The impact you’re making on that child, that player on your team; that student in your class; that coworker on your floor; that neighbor – you have no idea what lasting impact you are making on them by living out your faith.

  • You will never regret in heaven every act and attitude of faith.

This past week I’ve had lunch with two men.  One of them attends another church in the area.

One man told me, Stephen, 14 years ago I started a business out of my pickup truck . . . this year we’ll do 25 million dollars worth of business.  But I have to tell you, I’m not satisfied with where I am spiritually.  I’m not ready for this kind of pressure.  I need to grow in Christ to a deeper level.  Can you tell me what to do. 

I was listening to a man whose faith was being demonstrated by obedience.

Another man told me just recently over a bowl of soup that he hardly touched,  “Stephen I’ve been so convicted with my lack of passion for God - I was not living for Him at the job and before my family.  But God has arrested my heart.  He said, just a few weeks ago, I went home and confessed my unfaithfulness to the Lord and to my wife.  We began to go through the house and began to throw things away.  CD’s, video movies, anything that didn’t contribute to righteousness.  He said, “We were up until 3 am throwing stuff away.”  Then with tears in his eyes he said, “I’m tired of playing games – I want to be real for God.”

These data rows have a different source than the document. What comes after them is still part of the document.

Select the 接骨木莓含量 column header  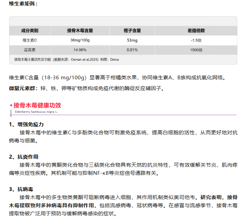pyautogui.click(x=80, y=30)
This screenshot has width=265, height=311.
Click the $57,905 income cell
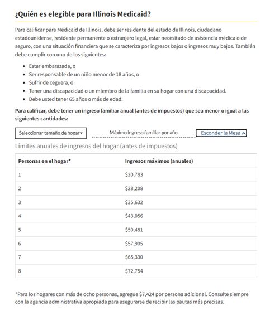click(x=190, y=244)
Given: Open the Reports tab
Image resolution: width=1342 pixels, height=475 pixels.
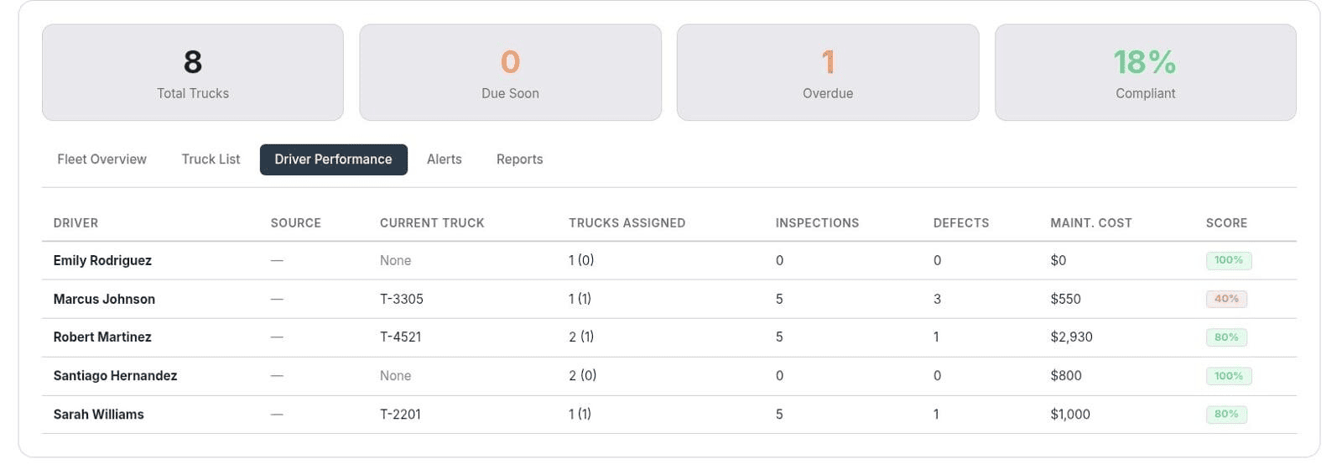Looking at the screenshot, I should click(x=519, y=159).
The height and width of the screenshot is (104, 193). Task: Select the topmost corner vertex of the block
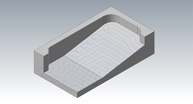(111, 6)
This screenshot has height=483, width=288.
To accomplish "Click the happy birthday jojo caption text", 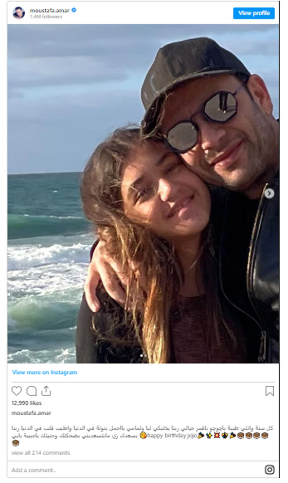I will pyautogui.click(x=172, y=436).
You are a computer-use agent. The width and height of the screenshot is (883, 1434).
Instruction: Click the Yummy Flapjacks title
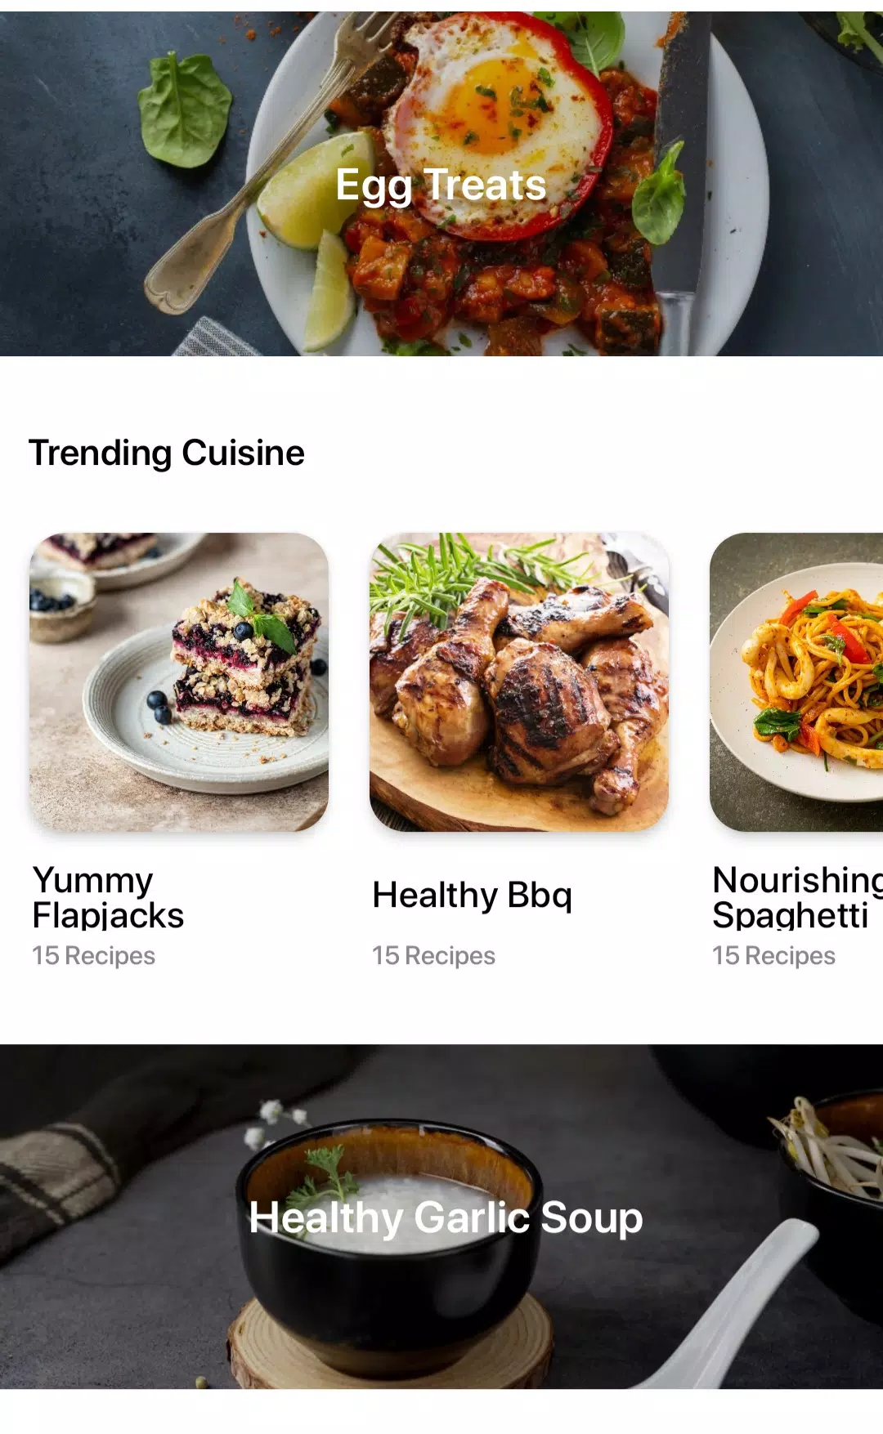point(108,898)

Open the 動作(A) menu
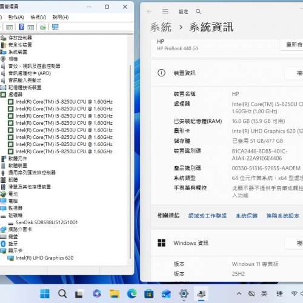click(16, 18)
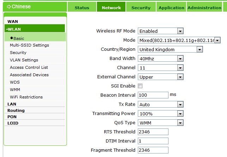Viewport: 227px width, 157px height.
Task: Switch language via the Chinese arrow link
Action: (19, 6)
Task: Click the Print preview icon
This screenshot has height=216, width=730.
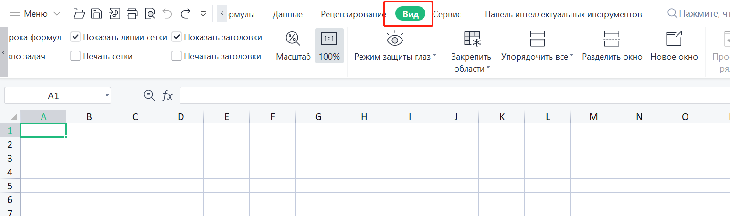Action: click(x=150, y=14)
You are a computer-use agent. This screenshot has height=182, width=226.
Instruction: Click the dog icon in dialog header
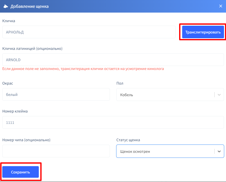point(6,6)

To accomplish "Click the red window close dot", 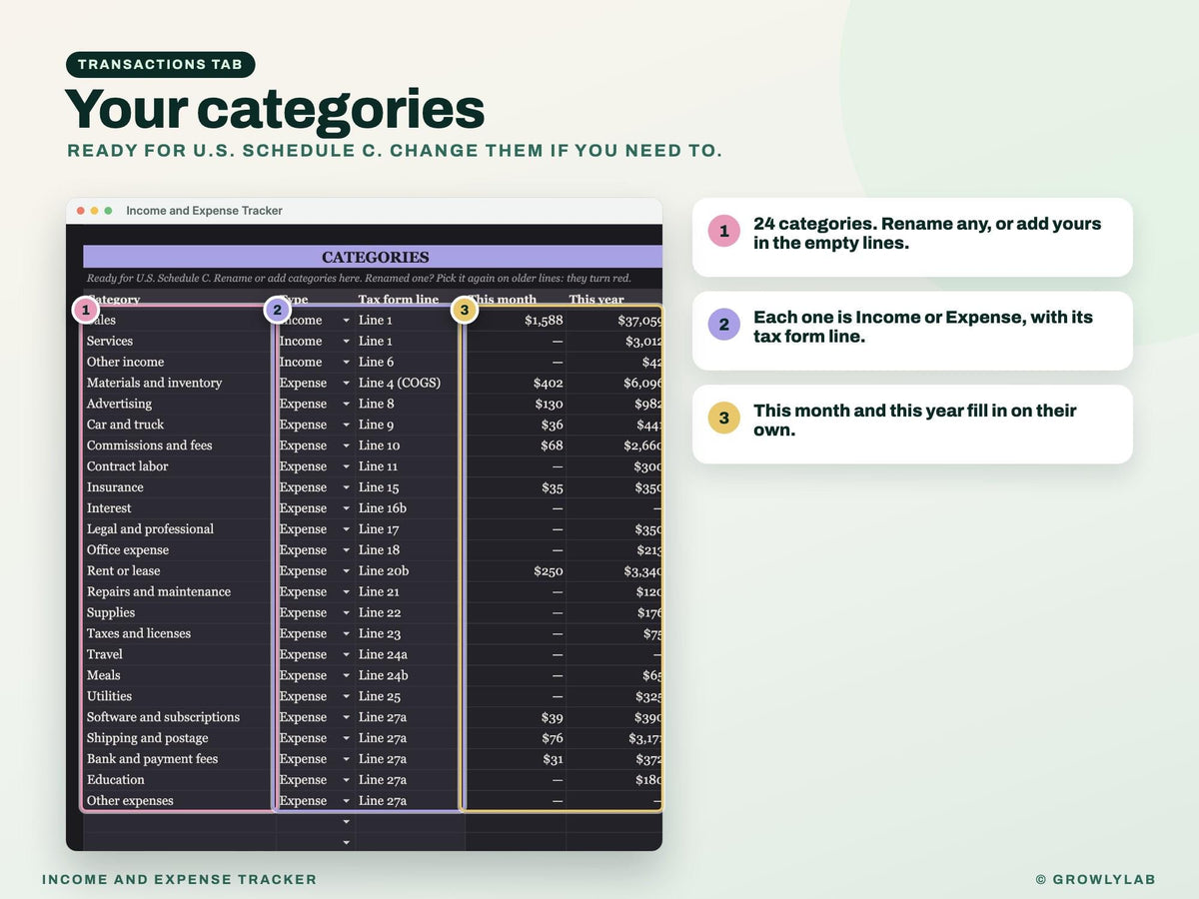I will 81,211.
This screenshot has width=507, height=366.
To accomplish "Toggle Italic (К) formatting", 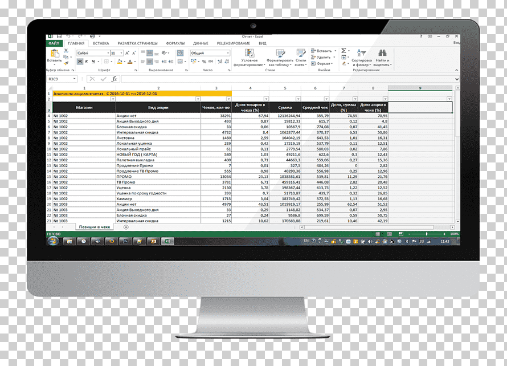I will 87,62.
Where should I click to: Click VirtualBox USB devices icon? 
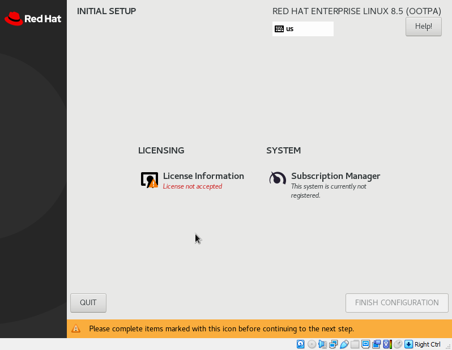[344, 344]
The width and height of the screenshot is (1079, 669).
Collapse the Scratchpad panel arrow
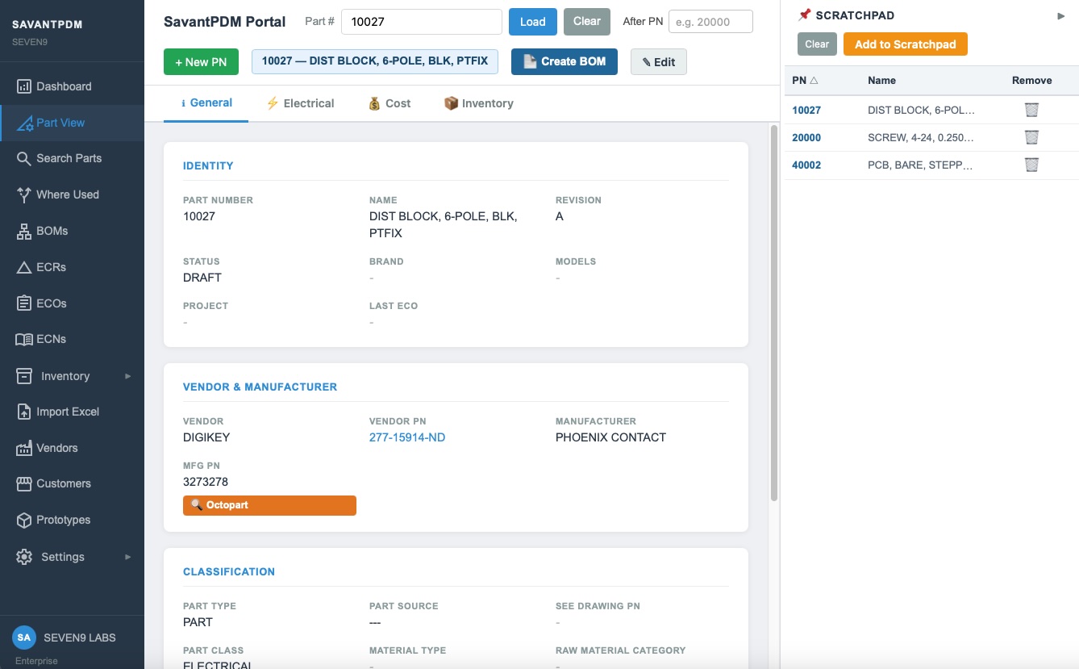coord(1061,16)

That my friends, is the obedience of faith.  Faith that was in desperate need of examination.

You say, well, didn’t he say he accepted Christ when he was a little boy?  Why didn’t you tell him, “Hey don’t worry so much about it – you’ll get into heaven.”

No – I was hearing him tell me he examined himself and he was failing the test.

Some of you signed that card when you were a kid; you joined that church, you got wet, you got a Bible when you were 12.  My friend, where is your living, obedient faith?!

By the way, neither one of those man threw anything away – they gained everything.

With that attitude of obedient faith in place, Paul writes that the arena of influence in that man or woman’s life will spread outward – just as Paul desired in Romans 1:5, and ultimately, the name of Jesus Christ our Lord will receive due glory and honor and praise.

There’s an old hymn that combines these two elements of faith and obedience.

It says it simply and yet profoundly this way:

Trust and obey, for there’s no other way;

To be happy in Jesus, but to trust and obey.

That, my friends, is the obedience of faith!